EXTRAIT PROPOSÉ:

>>>>>

La thèse fallacieuse du « double génocide »
Poursuivant son périple, le journaliste franchit la frontière avec le Congo et part sur les lieux des massacres de Hutus par les troupes du FPR décrits dans le rapport Mapping du Haut-Commissariat aux Droits de l’Homme de l’ONU (2010). Aucun des témoins interrogés ne relate à Patrick de Saint-Exupéry des massacres de masse, encore moins un deuxième génocide, perpétré par le FPR contre les Hutus. L’auteur en vient à conclure : « Cela ne tenait pas la route. Ou plutôt le rapport Mapping ne tenait la route qu’en forçant le trait, qu’en reprenant mot à mot le discours des responsables du génocide, ces "réfugiés" qui, durant deux ans, avaient entretenu dans les camps "l’esprit de tuer" » (p. 173).
Ce renversement de l’accusation de génocide remonte à la préparation même de l’extermination des Tutsis. Ses concepteurs ont, dans les années précédant celui-ci, intoxiqué l’opinion rwandaise avec un soi-disant plan tutsi d’éradication des Hutus. Pendant le génocide lui-même, le gouvernement qui le perpètre prétend que le FPR tue des centaines de milliers de Hutus, ce que Human Rights Watch dément en mai 1994. Après le génocide, les crimes de guerre commis par les troupes du FPR en libérant le Rwanda de l’emprise des génocidaires alimentent cette thèse du « double génocide ». Une accusation renouvelée à l’occasion des massacres de Hutus perpétrés par les troupes du FPR et la rébellion dirigée par Laurent-Désiré Kabila, lors de la guerre de 1996-1997 au Zaïre qui a abouti au renversement du maréchal Mobutu.
Après bien d’autres, mais dans un livre passionnant et remarquablement écrit, Patrick de Saint-Exupéry fait un sort au « double génocide » : « Même le rapport Mapping, si biaisé sur nombre de points, convenait de l’évidence. Examinant l’hypothèse d’un "crime de génocide" qui, commis au Congo, aurait validé la théorie du "deuxième génocide", les auteurs du rapport concluaient : "Finalement, les faits qui démontrent que les troupes de la rébellion congolaise et l’armée de Paul Kagame ont épargné la vie et même facilité le retour au Rwanda d’un grand nombre de réfugiés hutus plaident à l’encontre de l’établissement d’une intention claire de détruire le groupe" » (p. 306). Cette intention d’exterminer un groupe ciblé est constitutive du génocide. Elle est ce qui le différencie des crimes de guerre et des crimes contre l’humanité.

<<<<<

DONNÉES FOURNIES:
>>>>>

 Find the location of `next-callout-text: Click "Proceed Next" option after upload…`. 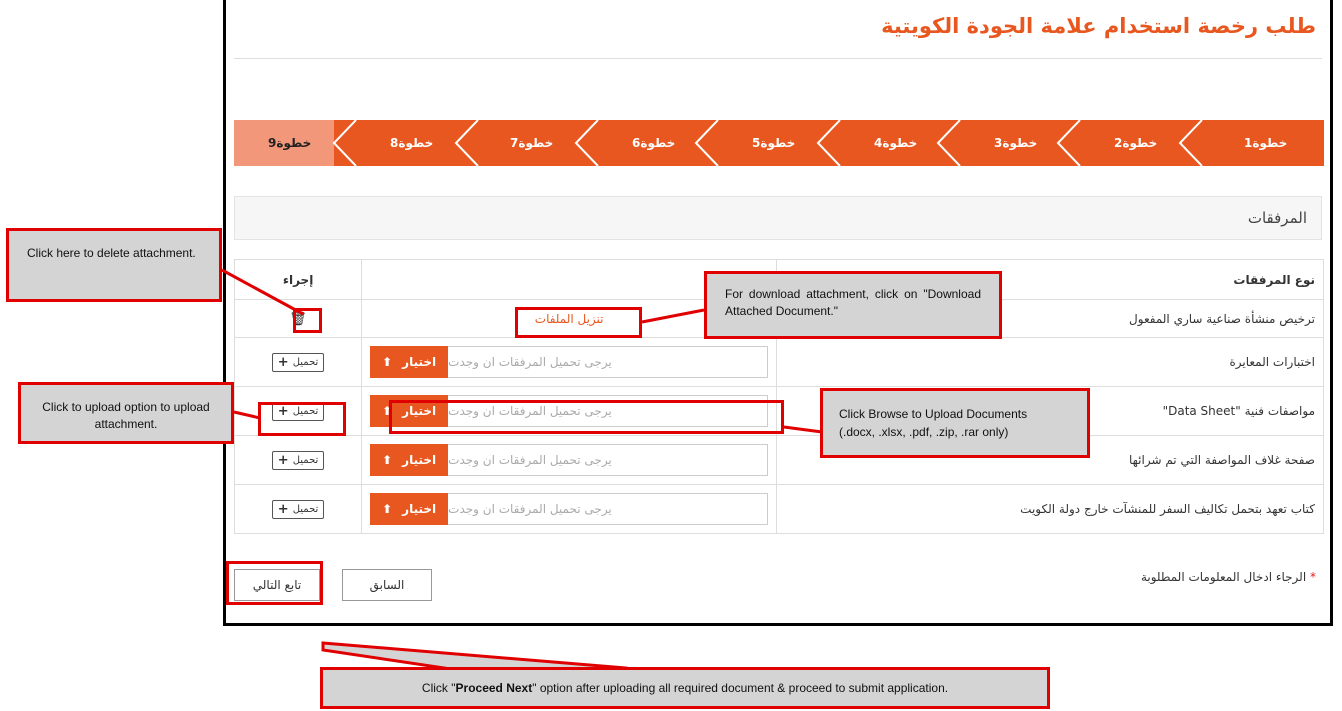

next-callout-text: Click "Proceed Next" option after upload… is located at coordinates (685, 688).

<<<<<

PROBLÈME À RÉSOUDRE: Recopiez fidèlement tout le passage du texte sur le double génocide, depuis « Après bien d’autres, mais » jusqu'à « crimes contre l’humanité. » inclus.

ZONE DE RÉPONSE:
Après bien d’autres, mais dans un livre passionnant et remarquablement écrit, Patrick de Saint-Exupéry fait un sort au « double génocide » : « Même le rapport Mapping, si biaisé sur nombre de points, convenait de l’évidence. Examinant l’hypothèse d’un "crime de génocide" qui, commis au Congo, aurait validé la théorie du "deuxième génocide", les auteurs du rapport concluaient : "Finalement, les faits qui démontrent que les troupes de la rébellion congolaise et l’armée de Paul Kagame ont épargné la vie et même facilité le retour au Rwanda d’un grand nombre de réfugiés hutus plaident à l’encontre de l’établissement d’une intention claire de détruire le groupe" » (p. 306). Cette intention d’exterminer un groupe ciblé est constitutive du génocide. Elle est ce qui le différencie des crimes de guerre et des crimes contre l’humanité.